Fix #46
This is the bare minimum required to make fibers work within the go runtime; The go runtime uses split stacks.
This is not so simple, I don't know for sure if there is a solution to this problem. The stack size for goroutines is determined by the go runtime (aot, obviously), and they use split stacks.
Compiling with split stack flags seemed to superficially solve the problem, but it's not reliable, I'm still getting "g0 morestack" aborts; The go runtime is creating threads that we don't have control over, probably with too small a stack size, while we could edit the thread pool library to use larger stacks we cannot exert control over go-runtime-created threads ...
I'm on sick leave, and this is mostly about reading/research ... which I'll try to continue when able ...
If anyone has any better understanding of what is going on, and if there is a solution too it, I'd be interested to hear it ...
According to https://groups.google.com/g/golang-nuts/c/VUKub2nIt3M the stack size of the C threads can be configured using ulimit.
I also wonder if using the master branch of PHP (which has the SA_ONSTACK signal handler flag set) could help, but to be honest I've not a good understanding of how Fibers work internally and I may be totally wrong.
I added it to the CFLAGS when compiling PHP:
Index: Dockerfile
<+>UTF-8
===================================================================
diff --git a/Dockerfile b/Dockerfile
--- a/Dockerfile (revision 0a2e2de8428ab440b536d652d834e82e602abb7c)
+++ b/Dockerfile (date 1668063664875)
@@ -18,7 +18,7 @@
; \
\
export \
- CFLAGS="$PHP_CFLAGS" \
+ CFLAGS="$PHP_CFLAGS -fsplit-stack" \
CPPFLAGS="$PHP_CPPFLAGS" \
LDFLAGS="$PHP_LDFLAGS" \
; \
And this seems to work "in real life" (as in not getting any errors when testing on real files with a real server) but the test segfaults 100% of the time.
Ah, I had to load test it to get it to crash.
Edit:
Stack size appears to be related to RPS. I set ulimit -s 16384 (the maximum for my system) and I'm able to sustain well over 1000 requests-per-second and only hitting this very rarely.
It appears PHP does some pretty low-level modifications to the stack when using fibers. I suppose it is possible there is some sort of bug there.

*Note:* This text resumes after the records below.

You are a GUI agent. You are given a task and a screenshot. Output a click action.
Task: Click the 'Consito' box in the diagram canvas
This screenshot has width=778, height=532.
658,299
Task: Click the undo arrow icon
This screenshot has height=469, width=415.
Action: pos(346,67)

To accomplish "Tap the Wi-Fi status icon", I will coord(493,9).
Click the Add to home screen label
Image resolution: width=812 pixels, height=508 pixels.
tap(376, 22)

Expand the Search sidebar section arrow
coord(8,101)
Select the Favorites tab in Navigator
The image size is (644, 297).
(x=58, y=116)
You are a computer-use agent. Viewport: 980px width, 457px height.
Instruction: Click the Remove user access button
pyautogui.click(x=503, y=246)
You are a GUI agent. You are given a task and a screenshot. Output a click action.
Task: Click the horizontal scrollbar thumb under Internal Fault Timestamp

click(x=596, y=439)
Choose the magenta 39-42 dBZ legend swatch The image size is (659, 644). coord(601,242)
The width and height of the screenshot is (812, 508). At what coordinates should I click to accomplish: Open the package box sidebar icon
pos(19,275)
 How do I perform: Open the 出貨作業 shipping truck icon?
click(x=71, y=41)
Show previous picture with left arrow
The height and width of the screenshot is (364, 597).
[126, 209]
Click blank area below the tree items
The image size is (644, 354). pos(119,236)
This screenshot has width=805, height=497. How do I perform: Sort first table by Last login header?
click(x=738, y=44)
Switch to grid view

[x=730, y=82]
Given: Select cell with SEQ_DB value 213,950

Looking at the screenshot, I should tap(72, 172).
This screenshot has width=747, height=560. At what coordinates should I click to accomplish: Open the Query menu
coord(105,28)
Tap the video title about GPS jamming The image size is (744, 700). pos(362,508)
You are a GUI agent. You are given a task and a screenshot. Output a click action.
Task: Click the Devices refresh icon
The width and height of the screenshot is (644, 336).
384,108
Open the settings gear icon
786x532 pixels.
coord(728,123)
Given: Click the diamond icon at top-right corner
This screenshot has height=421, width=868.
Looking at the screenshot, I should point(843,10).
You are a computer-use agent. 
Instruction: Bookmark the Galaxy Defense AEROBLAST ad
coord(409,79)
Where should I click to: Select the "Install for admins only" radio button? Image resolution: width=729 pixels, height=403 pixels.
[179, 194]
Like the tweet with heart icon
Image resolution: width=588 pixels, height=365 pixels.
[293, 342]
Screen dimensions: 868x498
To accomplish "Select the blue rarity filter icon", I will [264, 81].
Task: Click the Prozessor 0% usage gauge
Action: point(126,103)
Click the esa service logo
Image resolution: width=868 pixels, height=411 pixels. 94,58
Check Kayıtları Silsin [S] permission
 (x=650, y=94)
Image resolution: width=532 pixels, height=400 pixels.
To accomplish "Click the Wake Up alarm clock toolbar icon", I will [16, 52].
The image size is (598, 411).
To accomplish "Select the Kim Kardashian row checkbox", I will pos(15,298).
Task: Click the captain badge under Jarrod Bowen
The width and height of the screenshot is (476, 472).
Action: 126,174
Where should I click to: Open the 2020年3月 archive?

This is all really fascinating. CGO apparently makes a copy of the stack before calling cgo as do Fibers using assembly upstreamed at Boost context. I suspect this looks something like this:
- Go gets an HTTP request.
- Go copies the stack, and calls C code.
- PHP creates a Fiber, and copies the stack.
- Control returns to Go, the original stack is copied in, and it handles another HTTP request (now more copies of the stack)
I'm nowhere near 100% certain this is what is going on, but maybe this is why increasing the stack size probably helps.
Upon further testing (at least on x64 machine), with the Dockerfile + this change running with --ulimit stack=33554432 is required to handle fibers reliably. I suspect this is due to some assumptions built into PHP/Boost. Each thread will get 1/4 of of the stack limit, which is 8mb (the default size on Linux) when using 32mb limit as mentioned above. Thus each thread will be dealing with the stack size it was originally written for, as I suspect PHP expects to be running in control.
RESULT
-------------------------------------
Success Count: 5000 (100%)
Failed Count: 0 (0%)
Durations (Avg):
DNS :0.0469s
Connection :0.0981s
TLS :0.1101s
Request Write :0.0200s
Server Processing :1.5924s
Response Read :0.0024s
Total :1.8700s
Status Code (Message) :Count
200 (OK) :5000
With this, Frankenphp is able to quite handily handle quite a bit of connections and fibers without any crashes. Using stackusage, I was able to determine the average usage to be about 8mb on average, with a maximum of 21mb. Obviously this will be impacted by the number of Fibers created.
I'm going to do a couple of tests with regular PHP and smaller stack size limits, since this may be a bug with PHP.
Result: non-issue.
Actually, this change causes a segfault when running the php cli. If you set the stack size limit to 32 mb, this change isn't required at all.
@withinboredom maybe could we at least patch the Docker image to have Fibers support out of the box?
It's a specific runtime configuration, so probably just needs documentation:
Docker Run: --ulimit stack=33554432
Docker Compose: ulimits: {"stack": 33554432}
Kubernetes: (not supported: see https://github.com/kubernetes/kubernetes/issues/3595)
Alternatively, if there is some way to get PHP + golang stacks to play nice together, that would be a better solution.